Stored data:
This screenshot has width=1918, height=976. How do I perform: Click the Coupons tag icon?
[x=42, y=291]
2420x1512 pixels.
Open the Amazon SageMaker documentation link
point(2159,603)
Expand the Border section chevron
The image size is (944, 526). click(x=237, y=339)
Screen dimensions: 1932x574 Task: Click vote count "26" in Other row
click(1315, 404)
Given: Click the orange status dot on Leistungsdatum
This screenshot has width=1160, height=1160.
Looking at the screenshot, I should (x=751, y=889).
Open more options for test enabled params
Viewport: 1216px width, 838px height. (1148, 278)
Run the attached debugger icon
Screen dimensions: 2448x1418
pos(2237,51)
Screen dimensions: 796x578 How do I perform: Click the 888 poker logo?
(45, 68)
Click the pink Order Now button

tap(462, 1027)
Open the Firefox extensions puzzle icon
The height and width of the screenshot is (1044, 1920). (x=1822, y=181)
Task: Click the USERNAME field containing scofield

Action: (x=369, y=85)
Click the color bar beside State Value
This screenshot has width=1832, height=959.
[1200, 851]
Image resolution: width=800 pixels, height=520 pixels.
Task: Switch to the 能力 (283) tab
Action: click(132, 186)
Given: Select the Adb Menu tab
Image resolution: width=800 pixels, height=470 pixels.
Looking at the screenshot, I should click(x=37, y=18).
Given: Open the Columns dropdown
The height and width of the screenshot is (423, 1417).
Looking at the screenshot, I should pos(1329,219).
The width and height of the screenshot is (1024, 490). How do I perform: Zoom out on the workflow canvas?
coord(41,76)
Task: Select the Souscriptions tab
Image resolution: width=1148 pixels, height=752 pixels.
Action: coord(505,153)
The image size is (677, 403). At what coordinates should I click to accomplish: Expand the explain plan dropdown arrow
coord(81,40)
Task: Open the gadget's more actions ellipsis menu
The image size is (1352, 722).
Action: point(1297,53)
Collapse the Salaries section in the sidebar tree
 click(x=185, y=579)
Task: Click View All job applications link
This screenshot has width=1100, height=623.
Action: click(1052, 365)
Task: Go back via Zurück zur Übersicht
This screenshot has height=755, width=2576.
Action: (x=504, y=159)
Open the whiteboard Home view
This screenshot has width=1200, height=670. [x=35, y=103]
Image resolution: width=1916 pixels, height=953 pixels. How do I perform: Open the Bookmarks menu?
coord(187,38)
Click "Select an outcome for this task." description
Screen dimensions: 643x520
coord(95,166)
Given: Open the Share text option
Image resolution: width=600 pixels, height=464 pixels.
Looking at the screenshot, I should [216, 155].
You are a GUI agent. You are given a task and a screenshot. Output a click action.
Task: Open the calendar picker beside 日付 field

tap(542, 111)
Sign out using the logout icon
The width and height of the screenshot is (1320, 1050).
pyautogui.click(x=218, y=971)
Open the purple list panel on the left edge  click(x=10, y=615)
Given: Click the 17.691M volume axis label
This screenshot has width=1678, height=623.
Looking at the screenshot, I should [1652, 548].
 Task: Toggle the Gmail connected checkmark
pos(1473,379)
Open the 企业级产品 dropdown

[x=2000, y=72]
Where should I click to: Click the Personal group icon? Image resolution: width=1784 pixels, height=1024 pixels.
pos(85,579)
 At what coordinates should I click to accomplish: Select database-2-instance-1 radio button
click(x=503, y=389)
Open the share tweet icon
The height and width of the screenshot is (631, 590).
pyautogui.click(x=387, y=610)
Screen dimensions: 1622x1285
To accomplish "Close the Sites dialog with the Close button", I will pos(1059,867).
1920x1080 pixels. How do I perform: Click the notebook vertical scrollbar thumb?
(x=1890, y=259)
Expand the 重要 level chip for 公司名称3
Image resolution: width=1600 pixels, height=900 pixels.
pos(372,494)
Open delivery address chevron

GOAL OF THE EXERCISE:
Please print every row above again, unchanged and in the same order.

RESPONSE FOR THIS EXERCISE:
This screenshot has width=1918, height=976. How do I perform: Click the Coupons tag icon?
[x=42, y=291]
2420x1512 pixels.
Open the Amazon SageMaker documentation link
point(2159,603)
Expand the Border section chevron
The image size is (944, 526). click(x=237, y=339)
Screen dimensions: 1932x574 Task: Click vote count "26" in Other row
click(1315, 404)
Given: Click the orange status dot on Leistungsdatum
This screenshot has width=1160, height=1160.
Looking at the screenshot, I should (x=751, y=889).
Open more options for test enabled params
Viewport: 1216px width, 838px height. (1148, 278)
Run the attached debugger icon
Screen dimensions: 2448x1418
pos(2237,51)
Screen dimensions: 796x578 How do I perform: Click the 888 poker logo?
(45, 68)
Click the pink Order Now button

tap(462, 1027)
Open the Firefox extensions puzzle icon
The height and width of the screenshot is (1044, 1920). (x=1822, y=181)
Task: Click the USERNAME field containing scofield

Action: (x=369, y=85)
Click the color bar beside State Value
This screenshot has width=1832, height=959.
[1200, 851]
Image resolution: width=800 pixels, height=520 pixels.
Task: Switch to the 能力 (283) tab
Action: click(132, 186)
Given: Select the Adb Menu tab
Image resolution: width=800 pixels, height=470 pixels.
Looking at the screenshot, I should click(x=37, y=18).
Given: Open the Columns dropdown
The height and width of the screenshot is (423, 1417).
Looking at the screenshot, I should pos(1329,219).
The width and height of the screenshot is (1024, 490). How do I perform: Zoom out on the workflow canvas?
coord(41,76)
Task: Select the Souscriptions tab
Image resolution: width=1148 pixels, height=752 pixels.
Action: coord(505,153)
The image size is (677, 403). At what coordinates should I click to accomplish: Expand the explain plan dropdown arrow
coord(81,40)
Task: Open the gadget's more actions ellipsis menu
The image size is (1352, 722).
Action: point(1297,53)
Collapse the Salaries section in the sidebar tree
 click(x=185, y=579)
Task: Click View All job applications link
This screenshot has width=1100, height=623.
Action: click(1052, 365)
Task: Go back via Zurück zur Übersicht
This screenshot has height=755, width=2576.
Action: (x=504, y=159)
Open the whiteboard Home view
This screenshot has width=1200, height=670. [x=35, y=103]
Image resolution: width=1916 pixels, height=953 pixels. How do I perform: Open the Bookmarks menu?
coord(187,38)
Click "Select an outcome for this task." description
Screen dimensions: 643x520
coord(95,166)
Given: Open the Share text option
Image resolution: width=600 pixels, height=464 pixels.
Looking at the screenshot, I should [216, 155].
You are a GUI agent. You are given a task and a screenshot. Output a click action.
Task: Open the calendar picker beside 日付 field

tap(542, 111)
Sign out using the logout icon
The width and height of the screenshot is (1320, 1050).
pyautogui.click(x=218, y=971)
Open the purple list panel on the left edge  click(x=10, y=615)
Given: Click the 17.691M volume axis label
This screenshot has width=1678, height=623.
Looking at the screenshot, I should [1652, 548].
 Task: Toggle the Gmail connected checkmark
pos(1473,379)
Open the 企业级产品 dropdown

[x=2000, y=72]
Where should I click to: Click the Personal group icon? Image resolution: width=1784 pixels, height=1024 pixels.
pos(85,579)
 At what coordinates should I click to accomplish: Select database-2-instance-1 radio button
click(x=503, y=389)
Open the share tweet icon
The height and width of the screenshot is (631, 590).
pyautogui.click(x=387, y=610)
Screen dimensions: 1622x1285
To accomplish "Close the Sites dialog with the Close button", I will pos(1059,867).
1920x1080 pixels. How do I perform: Click the notebook vertical scrollbar thumb?
(x=1890, y=259)
Expand the 重要 level chip for 公司名称3
Image resolution: width=1600 pixels, height=900 pixels.
pos(372,494)
Open delivery address chevron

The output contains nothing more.